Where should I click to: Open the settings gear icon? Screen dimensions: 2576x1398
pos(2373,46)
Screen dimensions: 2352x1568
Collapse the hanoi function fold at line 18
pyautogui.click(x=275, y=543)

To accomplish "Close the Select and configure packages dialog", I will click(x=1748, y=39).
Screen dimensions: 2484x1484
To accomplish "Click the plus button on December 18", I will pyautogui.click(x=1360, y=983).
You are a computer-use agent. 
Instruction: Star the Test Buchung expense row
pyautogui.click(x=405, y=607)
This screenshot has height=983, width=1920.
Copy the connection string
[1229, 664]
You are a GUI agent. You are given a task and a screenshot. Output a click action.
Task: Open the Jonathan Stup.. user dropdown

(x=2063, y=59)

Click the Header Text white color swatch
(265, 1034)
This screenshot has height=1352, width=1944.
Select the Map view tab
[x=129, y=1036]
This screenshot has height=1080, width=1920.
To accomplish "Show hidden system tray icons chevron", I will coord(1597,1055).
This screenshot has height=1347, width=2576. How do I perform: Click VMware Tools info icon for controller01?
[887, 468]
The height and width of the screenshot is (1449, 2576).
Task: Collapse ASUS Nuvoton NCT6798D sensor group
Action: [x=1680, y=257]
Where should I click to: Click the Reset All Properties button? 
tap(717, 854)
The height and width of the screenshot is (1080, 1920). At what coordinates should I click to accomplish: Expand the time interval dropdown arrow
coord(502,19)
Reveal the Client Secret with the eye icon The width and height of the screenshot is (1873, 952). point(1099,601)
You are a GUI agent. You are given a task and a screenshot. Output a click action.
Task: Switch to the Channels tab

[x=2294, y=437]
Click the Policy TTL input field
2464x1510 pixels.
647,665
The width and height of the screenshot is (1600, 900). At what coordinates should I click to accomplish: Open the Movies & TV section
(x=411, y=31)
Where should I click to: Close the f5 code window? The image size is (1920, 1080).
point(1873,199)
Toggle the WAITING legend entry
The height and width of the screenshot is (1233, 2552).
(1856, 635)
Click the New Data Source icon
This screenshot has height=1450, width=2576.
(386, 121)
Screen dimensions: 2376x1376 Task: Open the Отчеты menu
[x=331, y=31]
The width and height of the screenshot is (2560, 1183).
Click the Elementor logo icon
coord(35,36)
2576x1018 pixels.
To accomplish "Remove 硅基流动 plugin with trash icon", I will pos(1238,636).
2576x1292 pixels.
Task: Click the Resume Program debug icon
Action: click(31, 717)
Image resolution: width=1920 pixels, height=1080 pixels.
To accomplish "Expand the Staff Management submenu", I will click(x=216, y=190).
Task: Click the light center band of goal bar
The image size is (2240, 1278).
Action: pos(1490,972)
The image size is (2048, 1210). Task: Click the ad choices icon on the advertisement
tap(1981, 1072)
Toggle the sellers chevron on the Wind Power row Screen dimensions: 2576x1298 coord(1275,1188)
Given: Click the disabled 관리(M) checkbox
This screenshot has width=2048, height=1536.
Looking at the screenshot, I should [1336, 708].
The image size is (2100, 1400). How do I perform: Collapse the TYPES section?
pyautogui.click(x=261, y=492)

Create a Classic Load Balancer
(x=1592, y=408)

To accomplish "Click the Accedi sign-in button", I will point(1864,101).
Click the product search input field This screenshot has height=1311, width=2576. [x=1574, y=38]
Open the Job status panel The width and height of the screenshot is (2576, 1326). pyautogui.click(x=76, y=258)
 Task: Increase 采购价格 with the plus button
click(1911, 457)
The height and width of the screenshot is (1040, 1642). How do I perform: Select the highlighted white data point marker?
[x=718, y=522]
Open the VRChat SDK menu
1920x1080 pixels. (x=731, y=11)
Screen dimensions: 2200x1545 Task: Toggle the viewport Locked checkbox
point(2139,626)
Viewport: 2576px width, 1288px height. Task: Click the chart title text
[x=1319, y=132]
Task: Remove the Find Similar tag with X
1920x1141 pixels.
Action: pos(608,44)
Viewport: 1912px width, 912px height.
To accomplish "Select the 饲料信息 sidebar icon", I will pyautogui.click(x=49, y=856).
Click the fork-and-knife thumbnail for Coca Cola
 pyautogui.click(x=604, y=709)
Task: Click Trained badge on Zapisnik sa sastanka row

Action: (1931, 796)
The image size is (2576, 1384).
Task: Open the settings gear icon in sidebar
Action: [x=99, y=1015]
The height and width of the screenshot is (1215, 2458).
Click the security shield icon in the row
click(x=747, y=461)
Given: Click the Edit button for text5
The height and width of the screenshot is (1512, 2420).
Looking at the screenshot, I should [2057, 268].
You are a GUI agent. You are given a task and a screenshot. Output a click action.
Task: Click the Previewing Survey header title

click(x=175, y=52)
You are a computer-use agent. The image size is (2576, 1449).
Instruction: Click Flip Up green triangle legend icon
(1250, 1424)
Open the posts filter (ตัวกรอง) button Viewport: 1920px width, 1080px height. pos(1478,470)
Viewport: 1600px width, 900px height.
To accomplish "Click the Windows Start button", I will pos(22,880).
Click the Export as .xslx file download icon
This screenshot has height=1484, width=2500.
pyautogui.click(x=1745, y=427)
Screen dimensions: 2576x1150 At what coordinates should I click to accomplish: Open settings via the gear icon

==*==

▸ ASSIGNMENT: Starting from the first line above, copy the data through to the last line exactly.

▸ COMPLETED TASK:
Where should I click to: Open the settings gear icon? Screen dimensions: 2576x1398
pos(2373,46)
Screen dimensions: 2352x1568
Collapse the hanoi function fold at line 18
pyautogui.click(x=275, y=543)

To accomplish "Close the Select and configure packages dialog", I will click(x=1748, y=39).
Screen dimensions: 2484x1484
To accomplish "Click the plus button on December 18", I will pyautogui.click(x=1360, y=983).
You are a computer-use agent. 
Instruction: Star the Test Buchung expense row
pyautogui.click(x=405, y=607)
This screenshot has height=983, width=1920.
Copy the connection string
[1229, 664]
You are a GUI agent. You are given a task and a screenshot. Output a click action.
Task: Open the Jonathan Stup.. user dropdown

(x=2063, y=59)

Click the Header Text white color swatch
(265, 1034)
This screenshot has height=1352, width=1944.
Select the Map view tab
[x=129, y=1036]
This screenshot has height=1080, width=1920.
To accomplish "Show hidden system tray icons chevron", I will coord(1597,1055).
This screenshot has height=1347, width=2576. How do I perform: Click VMware Tools info icon for controller01?
[887, 468]
The height and width of the screenshot is (1449, 2576).
Task: Collapse ASUS Nuvoton NCT6798D sensor group
Action: [x=1680, y=257]
Where should I click to: Click the Reset All Properties button? 
tap(717, 854)
The height and width of the screenshot is (1080, 1920). At what coordinates should I click to accomplish: Expand the time interval dropdown arrow
coord(502,19)
Reveal the Client Secret with the eye icon The width and height of the screenshot is (1873, 952). point(1099,601)
You are a GUI agent. You are given a task and a screenshot. Output a click action.
Task: Switch to the Channels tab

[x=2294, y=437]
Click the Policy TTL input field
2464x1510 pixels.
647,665
The width and height of the screenshot is (1600, 900). At what coordinates should I click to accomplish: Open the Movies & TV section
(x=411, y=31)
Where should I click to: Close the f5 code window? The image size is (1920, 1080).
point(1873,199)
Toggle the WAITING legend entry
The height and width of the screenshot is (1233, 2552).
(1856, 635)
Click the New Data Source icon
This screenshot has height=1450, width=2576.
(386, 121)
Screen dimensions: 2376x1376 Task: Open the Отчеты menu
[x=331, y=31]
The width and height of the screenshot is (2560, 1183).
Click the Elementor logo icon
coord(35,36)
2576x1018 pixels.
To accomplish "Remove 硅基流动 plugin with trash icon", I will pos(1238,636).
2576x1292 pixels.
Task: Click the Resume Program debug icon
Action: click(31, 717)
Image resolution: width=1920 pixels, height=1080 pixels.
To accomplish "Expand the Staff Management submenu", I will click(x=216, y=190).
Task: Click the light center band of goal bar
The image size is (2240, 1278).
Action: pos(1490,972)
The image size is (2048, 1210). Task: Click the ad choices icon on the advertisement
tap(1981, 1072)
Toggle the sellers chevron on the Wind Power row Screen dimensions: 2576x1298 coord(1275,1188)
Given: Click the disabled 관리(M) checkbox
This screenshot has width=2048, height=1536.
Looking at the screenshot, I should [1336, 708].
The image size is (2100, 1400). How do I perform: Collapse the TYPES section?
pyautogui.click(x=261, y=492)

Create a Classic Load Balancer
(x=1592, y=408)

To accomplish "Click the Accedi sign-in button", I will point(1864,101).
Click the product search input field This screenshot has height=1311, width=2576. [x=1574, y=38]
Open the Job status panel The width and height of the screenshot is (2576, 1326). pyautogui.click(x=76, y=258)
 Task: Increase 采购价格 with the plus button
click(1911, 457)
The height and width of the screenshot is (1040, 1642). How do I perform: Select the highlighted white data point marker?
[x=718, y=522]
Open the VRChat SDK menu
1920x1080 pixels. (x=731, y=11)
Screen dimensions: 2200x1545 Task: Toggle the viewport Locked checkbox
point(2139,626)
Viewport: 2576px width, 1288px height. Task: Click the chart title text
[x=1319, y=132]
Task: Remove the Find Similar tag with X
1920x1141 pixels.
Action: pos(608,44)
Viewport: 1912px width, 912px height.
To accomplish "Select the 饲料信息 sidebar icon", I will pyautogui.click(x=49, y=856).
Click the fork-and-knife thumbnail for Coca Cola
 pyautogui.click(x=604, y=709)
Task: Click Trained badge on Zapisnik sa sastanka row

Action: (1931, 796)
The image size is (2576, 1384).
Task: Open the settings gear icon in sidebar
Action: [x=99, y=1015]
The height and width of the screenshot is (1215, 2458).
Click the security shield icon in the row
click(x=747, y=461)
Given: Click the Edit button for text5
The height and width of the screenshot is (1512, 2420).
Looking at the screenshot, I should [2057, 268].
You are a GUI agent. You are given a task and a screenshot. Output a click action.
Task: Click the Previewing Survey header title

click(x=175, y=52)
You are a computer-use agent. The image size is (2576, 1449).
Instruction: Click Flip Up green triangle legend icon
(1250, 1424)
Open the posts filter (ตัวกรอง) button Viewport: 1920px width, 1080px height. pos(1478,470)
Viewport: 1600px width, 900px height.
To accomplish "Click the Windows Start button", I will pos(22,880).
Click the Export as .xslx file download icon
This screenshot has height=1484, width=2500.
pyautogui.click(x=1745, y=427)
Screen dimensions: 2576x1150 At what coordinates should I click to accomplish: Open settings via the gear icon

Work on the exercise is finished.